Although I stopped making them several years ago, and people don’t ask me for them or try to hand me any, sketches can be useful when made with the proper fidelity for conscious minds.

Ideas #

I’ve been searching for galleries that feature a wide selection of well-made sites and applications, but I’ve yet to find anything interesting. The showcase and award sites seem to be mostly about contemporary styles and marketing – two things we can’t use as a base for our interfaces.

Among the more realistic options are services like Dribbble and Pinterest. Ironic, given that it’s rare to find actual interfaces there. But even those graphic design exercises can be helpful because:

  1. It’s not about the complete picture. Research and coming up with ideas include looking at what’s out there. When planning and describing a solution has revealed areas that are difficult to solve, or we’re fed up with our current ideas, it can be time for some external input. Maybe we find that one piece of functionality, layout or detail we hadn’t thought of on our own. We can uncover rare hints that spark new ideas in the heaps of identical examples of current styles and colours.
  2. User-driven beats curation. The strength of these sites is in their user-driven collections and relatively good search functionality. It’s not too different from what a lot of the web is about – open for all and doing things yourself. The curated web galleries are more like the music of format radio, devoid of anything interesting and mainly featuring companies blowing their own trumpet.

It’s not the same as what sites featuring actual interfaces could have provided. But as long as interfaces get separated into visuals and code at the scale we still see today, we’re stuck with good code practices in one community and its visual symbiont in another.

Understanding #

Images are inferior to text when it comes to representing or describing interfaces, but they can work as supplements or as a way to move a larger process forward. Sketches can also be a good thing to make when many people are trying to get a shared understanding of an interface description. Crude drawings supporting flow and logic descriptions to get everyone on the same page, not blueprints for developers to “translate”

Concepts #

Related to a shared understanding, we find concepts.
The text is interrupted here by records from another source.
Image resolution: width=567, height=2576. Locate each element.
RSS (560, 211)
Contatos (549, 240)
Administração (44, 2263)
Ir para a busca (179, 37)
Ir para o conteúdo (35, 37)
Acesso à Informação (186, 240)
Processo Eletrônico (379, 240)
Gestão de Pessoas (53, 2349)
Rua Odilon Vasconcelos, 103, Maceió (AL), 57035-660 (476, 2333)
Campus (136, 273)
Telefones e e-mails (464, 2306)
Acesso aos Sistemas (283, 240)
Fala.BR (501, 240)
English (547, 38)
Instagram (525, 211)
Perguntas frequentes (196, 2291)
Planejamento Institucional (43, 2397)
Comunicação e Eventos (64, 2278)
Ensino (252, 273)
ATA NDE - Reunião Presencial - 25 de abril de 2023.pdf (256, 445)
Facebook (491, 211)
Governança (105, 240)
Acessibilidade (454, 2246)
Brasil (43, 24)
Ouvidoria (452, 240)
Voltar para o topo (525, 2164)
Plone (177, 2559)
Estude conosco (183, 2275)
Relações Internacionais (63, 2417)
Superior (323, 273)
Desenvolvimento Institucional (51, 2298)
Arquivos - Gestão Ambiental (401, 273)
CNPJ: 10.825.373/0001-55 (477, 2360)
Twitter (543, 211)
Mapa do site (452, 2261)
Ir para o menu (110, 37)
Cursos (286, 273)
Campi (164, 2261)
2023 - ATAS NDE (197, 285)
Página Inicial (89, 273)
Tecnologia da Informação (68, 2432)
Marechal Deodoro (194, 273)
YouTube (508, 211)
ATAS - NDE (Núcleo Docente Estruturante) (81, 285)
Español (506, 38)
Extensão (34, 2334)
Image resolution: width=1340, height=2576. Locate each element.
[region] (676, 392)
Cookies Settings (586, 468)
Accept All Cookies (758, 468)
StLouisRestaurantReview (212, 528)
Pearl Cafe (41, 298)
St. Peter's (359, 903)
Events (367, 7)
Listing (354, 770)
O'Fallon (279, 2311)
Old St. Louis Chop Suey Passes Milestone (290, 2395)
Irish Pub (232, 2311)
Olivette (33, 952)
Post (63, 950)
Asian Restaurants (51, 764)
They envision ideas as finished pieces without pretending to be the actual thing. For instance, proposals presented to stakeholders or customers intended to sell an idea. As long as everyone involved understands what they are looking at, it shouldn’t be too risky.

It’s difficult to balance something intended to create a positive gut reaction while asking people to hold off on their gut reaction because it’s not the finished piece. But if you manage to differentiate between concept and interface, drawings can also play a part here.

Treachery of images #

The more refined a drawing becomes, the more it solidifies at a significant distance to the nature of the interface. The moment we start making pixel-perfect sketches, as in fully-fledged drawings meant to be handed off, is the moment we start holding off on writing code. You don’t have to draw much before writing code is way more efficient.

A finished-looking drawing opens the floor to superficial feedback on something that should have been more about an inherent logic. Code, as in actual working interfaces, has a higher chance of getting more useful hands-on feedback because it’s more realistic. There’s something there to work with, not only look at and have explained.

A finished-looking drawing is, strangely enough, seen as more locked than something made with code. Working with drawings gives the impression that they are the truth and something that the truth definers must sign off on before it’s “going to production”. But if something is code from the start, it can be changed; it’s flexible and makes people aware of iteration.

It’s just a tool #

I’ve gotten a reputation for disliking sketches. And that’s true. Not because they’re all useless, but because they are used uncritically in handoff-based workflows. I can say a lot about such workflows and how unfit they are, but another time.

When it comes to sketches, they are mainly non-essential to making interfaces, but it boils down to using the right tool at the right time. Not when the software vendors or collaboration theatre tell us to.